China and the US yesterday completed their last high-level economic meeting under the administration of US President George W. Bush, with pledges of US$20 billion in trade financing to boost commerce in a time of crisis.
But amid vows to cooperate on the worst global storm in decades, it was unclear if the Strategic Economic Dialogue would continue after president-elect Barack Obama assumes office next month.
“With regard to the financial crisis, the two sides worked together very well through this process,” said US Treasury Secretary Henry Paulson, who headed the US delegation at the talks.
“We are really focused on stabilizing the [financial] system and protecting investment,” he told reporters.
Freeing up trade to boost weakening global growth was one of the main themes in the meetings at the Diaoyutai State Guest House in western Beijing.
“Both sides believe that in the face of the growing challenges posed by the crisis, we must fully oppose all forms of protectionism,” Chinese Vice Premier Wang Qishan (王岐山), the head of the Chinese team, told reporters.
“We stand ready to work actively with other countries in the world to promote the early resumption of the WTO Doha round of negotiations so as to ... promote prosperity and growth of the world economy and trade,” he said.
The last round of Doha trade talks collapsed in July when the US and India clashed over measures to protect poor farmers against import surges.
Paulson said earlier yesterday that the US and China would make US$20 billion available in trade financing to boost commerce amid the global slowdown.
“To support trade flows during this period of financial turmoil the US and China announced today that our two export-import banks will make available an additional US$20 billion for trade finance, particularly for creditworthy importers in developing economies,” he said.
China’s ability to maintain domestic growth, and help lift the global economy in this manner, was also a major topic during the discussions.

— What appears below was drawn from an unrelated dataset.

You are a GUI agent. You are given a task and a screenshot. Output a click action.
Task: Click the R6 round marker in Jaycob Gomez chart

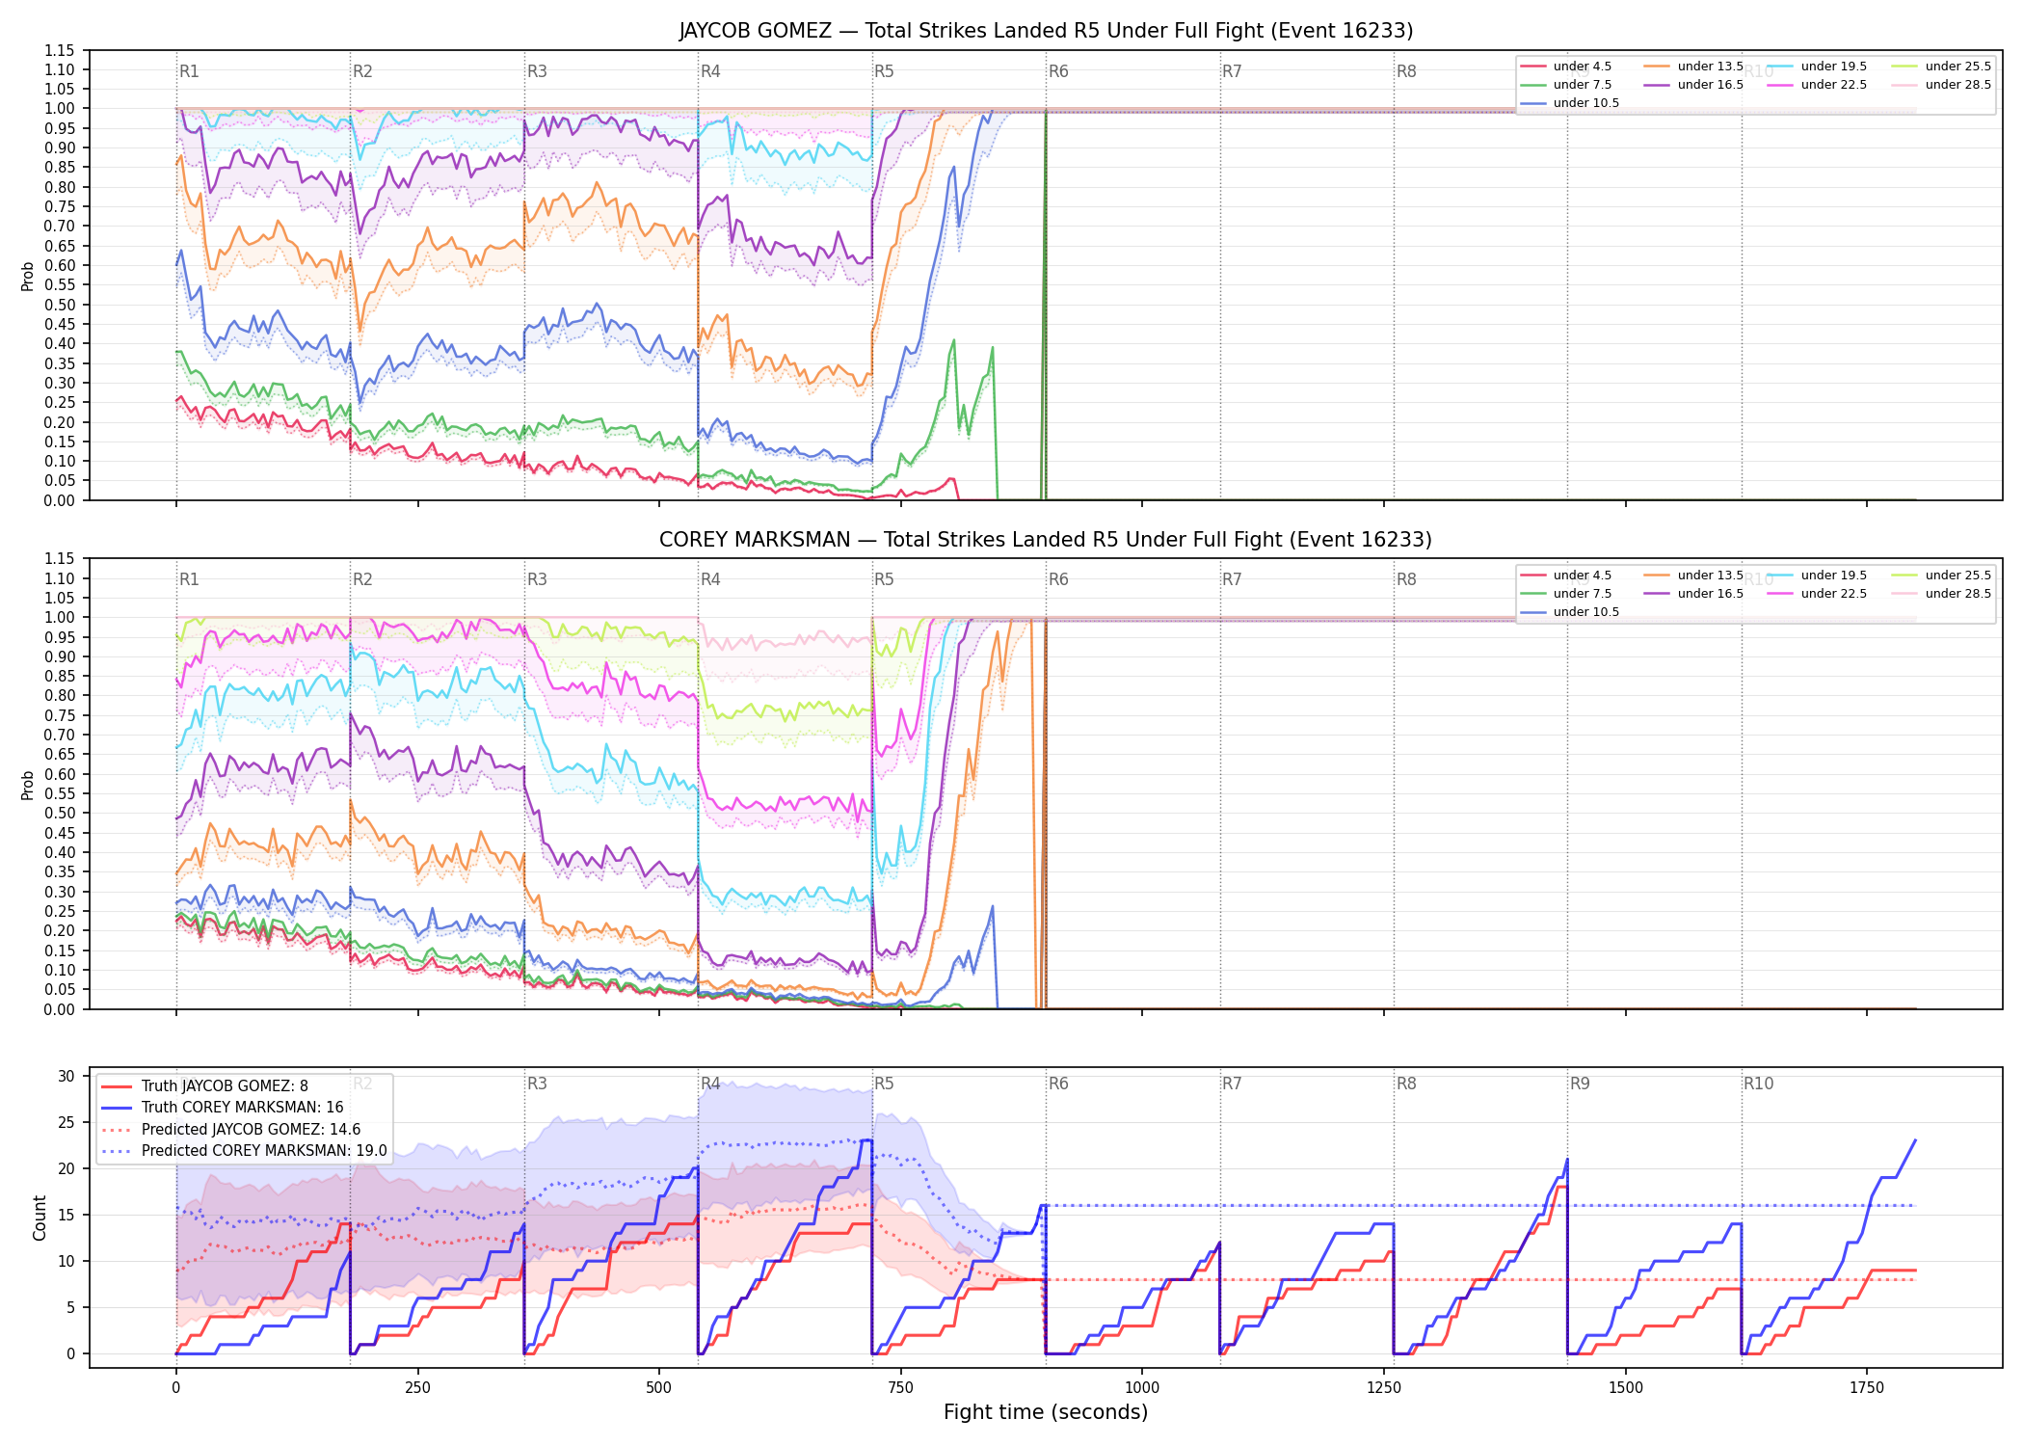pos(1058,71)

“If there is a big economic crisis in China, the confidence of the global economy will be hurt,” the People’s Daily said in an editorial in its overseas edition.
“In this situation, the fact that China and the United States sit down and exchange views ... not only benefits the two countries, but benefits all countries in the world,” it said.
But amid the pledges to support the world economy, an eternal bone of contention — the value of the Chinese yuan — again moved up the agenda.
“While recognizing that currency movements will be uneven over shorter periods, the United States encouraged China to continue, and accelerate, [yuan] appreciation and flexibility,” the US side said in a statement.
Chinese Commerce Minister Chen Deming (陳德銘) said on Thursday he believed the yuan would remain stable “if there’s no major change to the overall international economic environment, and if everybody continues to work together.”
The Strategic Economic Dialogue has taken place since 2006 and is the highest-level forum for exchange between economic policymakers of the two nations.
This round is the last under the Bush administration. His successor, Barack Obama, has not indicated whether the talks will continue on his watch.
“We look forward to continuing this candid and pragmatic dialogue with a new administration in the United States,” Wang told the briefing yesterday.